За спиной Иванова стоял в некотором отдалении его напарник. Молодой и, должно быть, не очень-то сильный. Лицо его было безучастно ко всему. В глазах лень и скука и еще что-то такое, от чего парень смотрит с холодом и отчужденностью, — мол, вы сами по себе, а я сам по себе.
— Зайцев, отдай парнишку на подмогу. Двое моих ушли, не допрем.
— Иванов! Тебе ли помогать? — усмехнулся бригадир.
— Лошадь и та, бывает, подмоги просит, — резонно заметил Иванов.
— Так ты же не лошадь, — не унимался Зайцев. — Стыдно, Иванов, стыдно!
Иванов и в самом деле засмущался, красное лицо его стало багровым, но ответил он бодро:
— Не жмись, дай парня минут на двадцать. Вернули нам этот станок из ремесла. Маленький вроде, а запросто пупок надорвешь.
— У меня свое дело горит, — рассерженно сказал Зайцев. — Ладно, бери, но ненадолго. Иди помоги им, — сказал мне Зайцев.
Станок стоял на лестнице на целый пролет ниже нашего цеха. Это был тот самый «гроб петровских времен», о котором я написал стихотворение.
Странно было видеть его здесь. Именно сегодня, именно теперь. Как будто он явился ко мне, как являлся Сивка-Бурка — вещая каурка к своему Иванушке.
Когда он стоял в нашей мастерской, я и смотреть-то на него не хотел, и даже когда писал о нем стихотворение, думал, в общем-то, не о нем, а о каком-то другом станке, красивом и совсем живом, — настолько, что он мог бы и в самом деле заболеть, приуныть в ожидании докторских внимательных рук.
А тут обыкновенный токарный, каких много: станина, задняя бабка, передняя, шпиндель, суппорт — и все дела. Мы когда-то разобрали его по деталям, по косточкам, подновили его внутренности, перебрали коробку скоростей, а маляр обмахнул его жесткой кисточкой и покрыл краской какого-то непонятного цвета, не то светло-серой, не то грязно-голубой. Вот и все.
И все-таки, когда я ближе подошел к нему, сердце забилось. Мне захотелось дотронуться до него, и не просто так, а по-дружески.
Иванов позвал на помощь почти всех ребят нашей группы. Пришли Колесников, Завьялов, Володька. Толкался на площадке рядом со станком и Ковальчук, и даже Губарик был здесь. Иванов не пожалел его больной печенки.
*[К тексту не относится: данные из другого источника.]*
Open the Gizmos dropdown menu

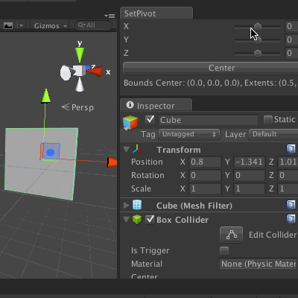point(51,26)
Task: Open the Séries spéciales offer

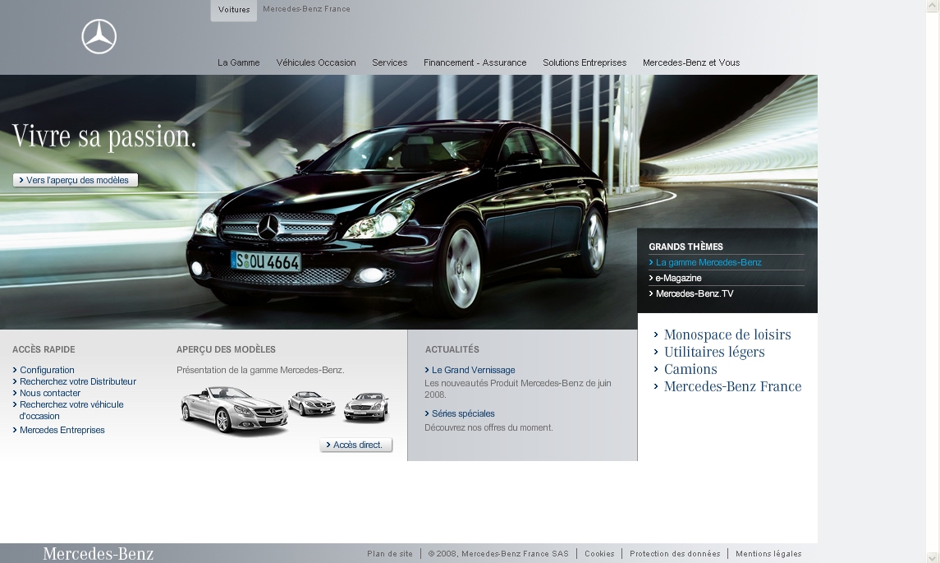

Две толстых доски лежали на ступенях лестницы. Два ломика, веревка и широкий брезентовый ремень — все было наготове.
— Хватайся, братва, кто за что может, — скомандовал Иванов. — Только берегись, прижмет — не отпустит.
Иванов, довольный своей шуткой, приспосабливал веревку, чтобы мы могли хорошенько побурлачить.
Мы облепили станок без особого рвения. Володька и Колесников стали рядом со мной.
— Знаменитость, — сказал Иван Колесников, похлопывая станок по задней бабке.
— Это почему? — спросил Губарик. Бледное, остроносое его лицо было вымазано чем-то густым и коричневым, не то тавотом, не то техническим вазелином.
— Отстаешь от жизни, Губарь. — Завывая на все лады, Колесо прочел: «Мы вправе себя называть докторами, мы вправе себя называть мастерами!»